Tectonic plates drift at roughly a few centimetres per year (up to ~7 cm/yr on fast plates like the Pacific). A dot-words address therefore names a WGS84 position at a point in time, not a permanently-pinned physical object. Over decades, a fixed rock can move far enough to cross a cell boundary (~3 m at 5 words).
This is an inherent property of any WGS84-based geocoder — What3Words included — not a dot-words flaw. The difference is disclosure: we state it. For everyday "meet me here" use the drift is negligible. For multi-decade survey or legal-boundary use, record the measurement epoch alongside the address and apply a plate-motion model (e.g. ITRF/NNR-MORVEL56) when comparing across time.
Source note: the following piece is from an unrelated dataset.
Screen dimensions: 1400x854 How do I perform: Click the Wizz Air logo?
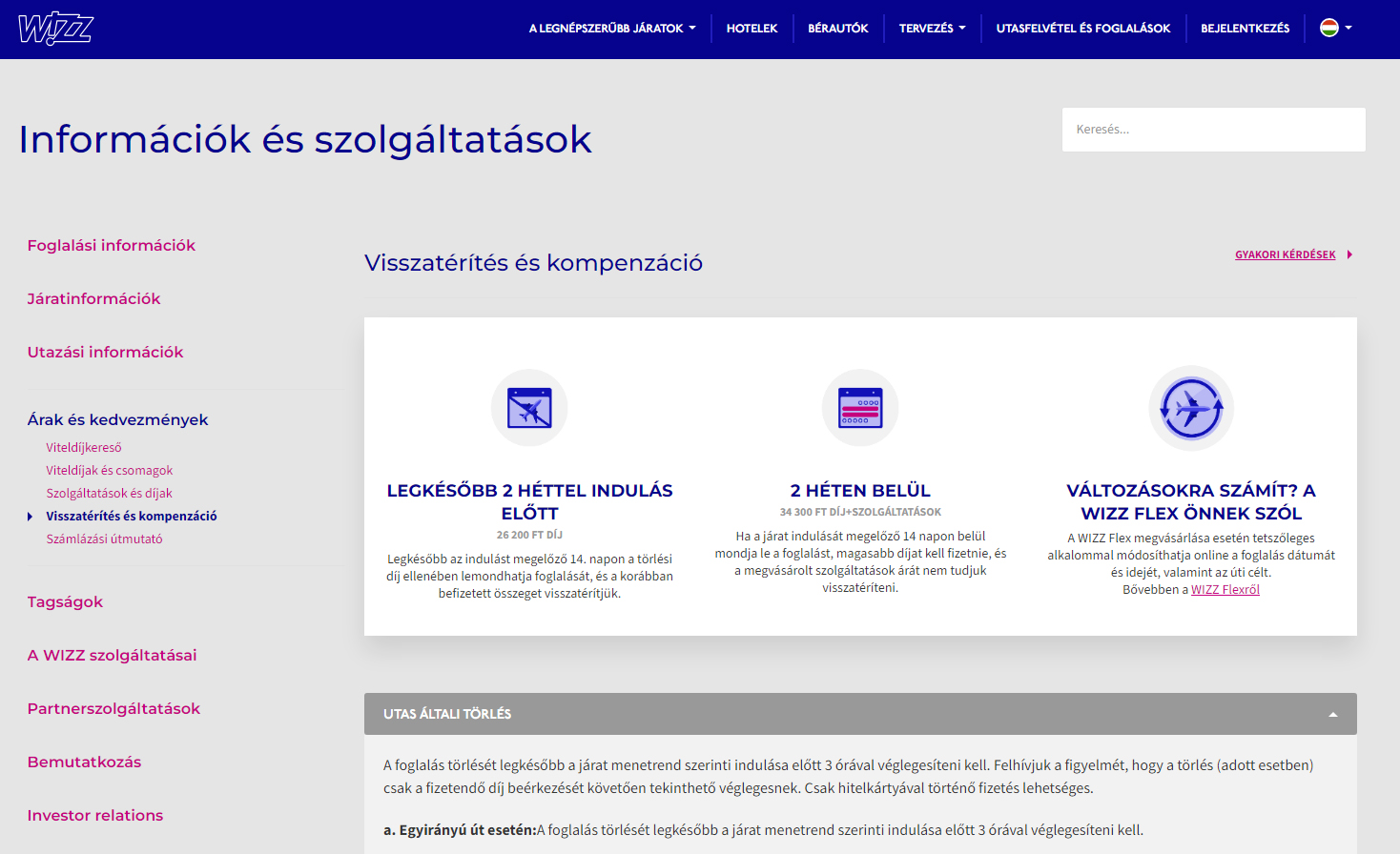55,29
python3 tests/test_roundtrip.pyVerifies: integer-codec round-trip, exhaustive bijection (12-bit, all 4096 values), geo within-cell accuracy for six reference points, adjacency-breaking, obs-id round-trip.
Expected output:
obs OBS-coordination-20260528-851350776 -> OBS-coordination-20260528-ranch.crush.problem
geo New Delhi -> dash.gloom.ripple.trap.drip -> (28.61390..., 77.20901..., 220.703125)
ALL TESTS PASSED
See CONTRIBUTING.md.
Apache-2.0. The BIP39 wordlist (dot_words/english.txt) is public domain.